Inadequate or outdated IT infrastructure can turn into a massive misstep – an expensive one – for any construction firm. According to the global Sophos State of Ransomware Report 2021, 31% of industries hit with ransomware attacks were in the construction and property industry. While larger organizations in all industries were most likely to be hit with ransomware, 33% of smaller companies were also attacked. The average payout for such attacks: just under $175,000, with the highest reported payout being $3.2 million. (1) The construction company could not be up and running while locked out of their systems and until the ransom was paid. The ransom demanded upwards of $600,000.
Fortunately for the company, there was a cyber liability policy in place. When they called their insurance carrier, they immediately were put in touch with the appropriate response team, which comprised expert privacy counsel and forensics specialists to determine their response. Without a cyber liability policy in place, the company’s next steps would have been more complex and cost them even more time and money.
Preventing and Preparing
Even with cyber liability coverage, construction firms need to have a solid prevention and response plan in place to address cyberattacks. NFP’s cyber experts recommend educating all employees on cyber risks. With so much business currently being conducted remotely, your staff should know how to identify spoofed emails, phishing attempts, and what types of information should not be shared over email.

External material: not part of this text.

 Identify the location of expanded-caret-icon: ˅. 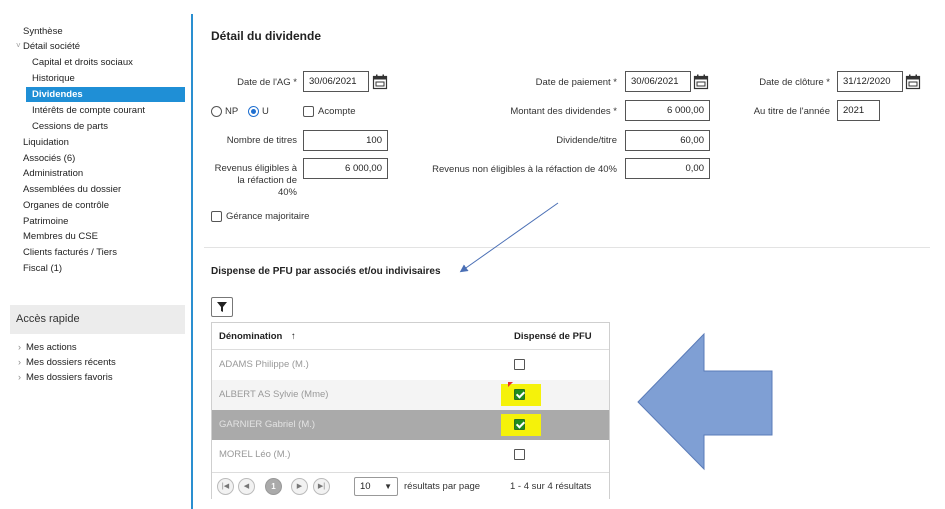
(18, 46).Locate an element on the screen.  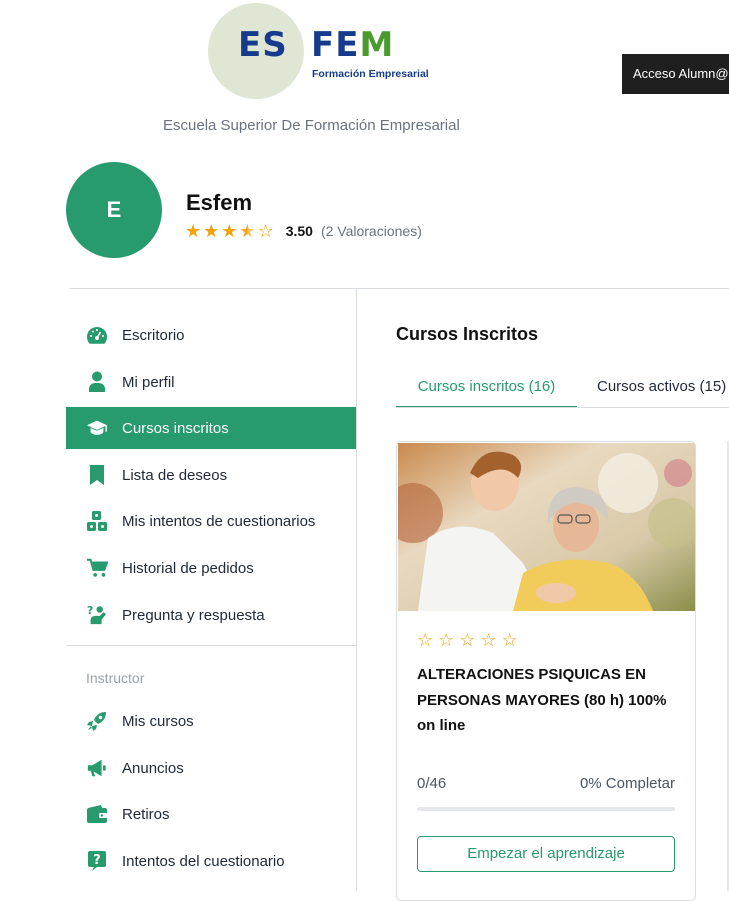
sidebar-divider is located at coordinates (356, 590).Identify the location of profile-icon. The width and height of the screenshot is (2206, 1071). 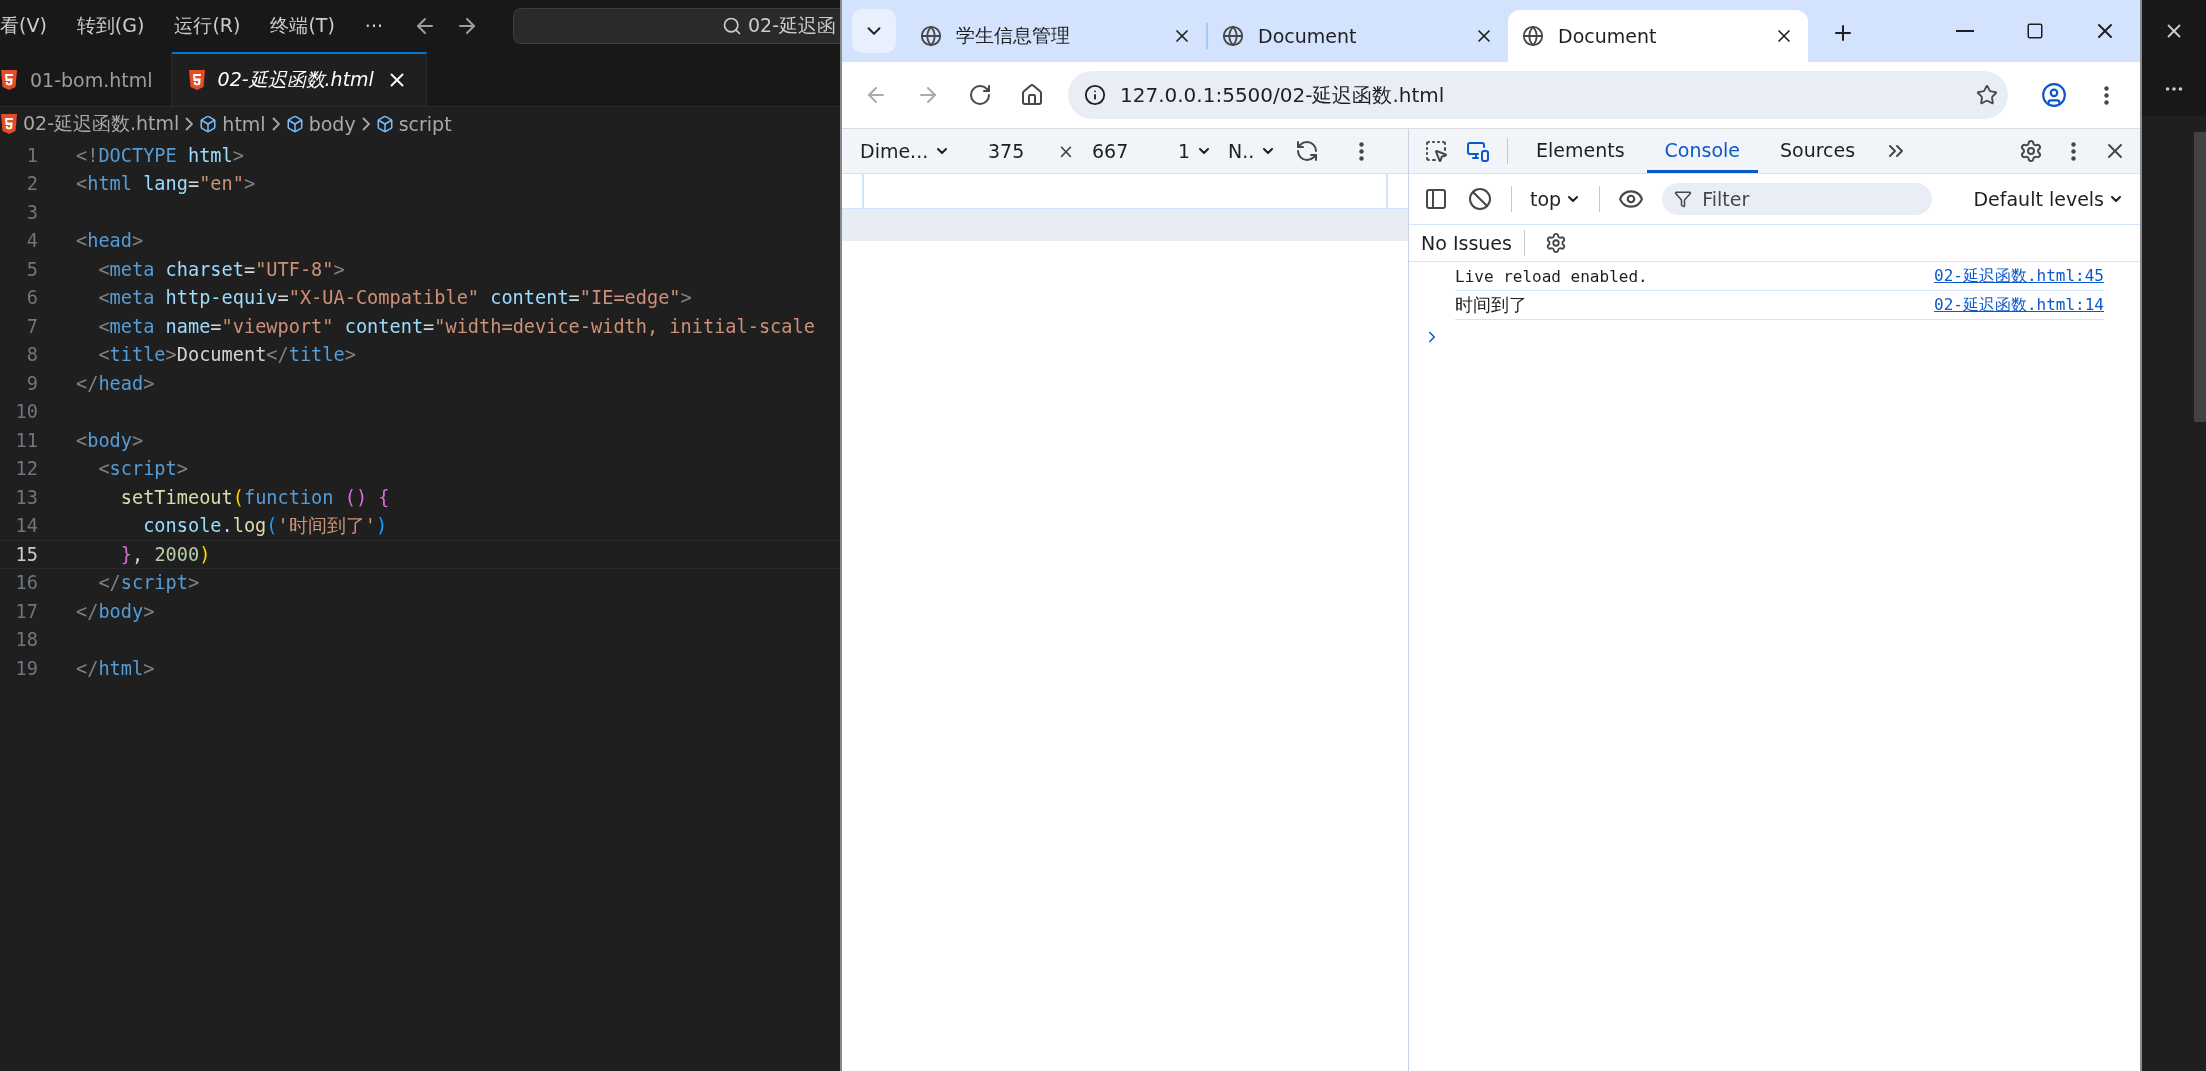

Should a phishing attack occur, having your networks segregated can suppress the damage. If a hacker accesses one part of the network, the other would be separate and unreachable if properly segmented. Restricting access to sensitive data, such as HR files or financials, can bring that risk down even further.
Using multi-factor authentication, even in restricted networks, can further increase a company’s ability to halt cyber breaches quickly. Adding a few more layers of security, such as text-generated PINs, security answers, voice recognition authorization, facial or fingerprint scanning can add crucial security steps between your network and anyone trying to access it.
Regularly testing your security is the best way to know how effective it is before any hacker strikes. Also, penetration tests and checking the environment for vulnerabilities can reduce the risk of loss should a breach occur.
One overlooked vulnerability is the software you use. If your organization is still using end-of-life software, segregate it from the rest of your company networks, or consider upgrading to a more secure and supported application. For example, if your company still uses an outdated version of Windows operating system, that should be removed from the main network or replaced with a new version that still receives regular updates and security patches.
Without some form of monitoring, however, hackers could still wreak havoc on your organization. Endpoint detection and response solutions can detect a breach or attempted breaches, which gives your organization a faster response time to avoid or lessen the impact of an attack.
Insuring the Risk
Fortunately, purchasing cyber liability insurance for construction firms is easy. With a few questions answered, your company can receive quotes and bind coverage quickly. Once the policy is in place, your company gains the further benefit of access to many resources that can help prevent and respond to cyberattacks.
In addition, it is paramount to partner with a broker specializing in cyber liability as well as construction, as they are best positioned to help understand the threats your company faces. A cyber construction specialist can connect you with the appropriate resources to proactively prepare for that inevitable risk.
Until a cyberattack hits your organization, it is difficult to understand how debilitating such an attack can be. With systems shut down, access denied across the company, and critical data at risk, your company’s operations come to a standstill. Putting cyber liability insurance in place gives your organization a turnkey approach to lessen the impact of a cyberattack.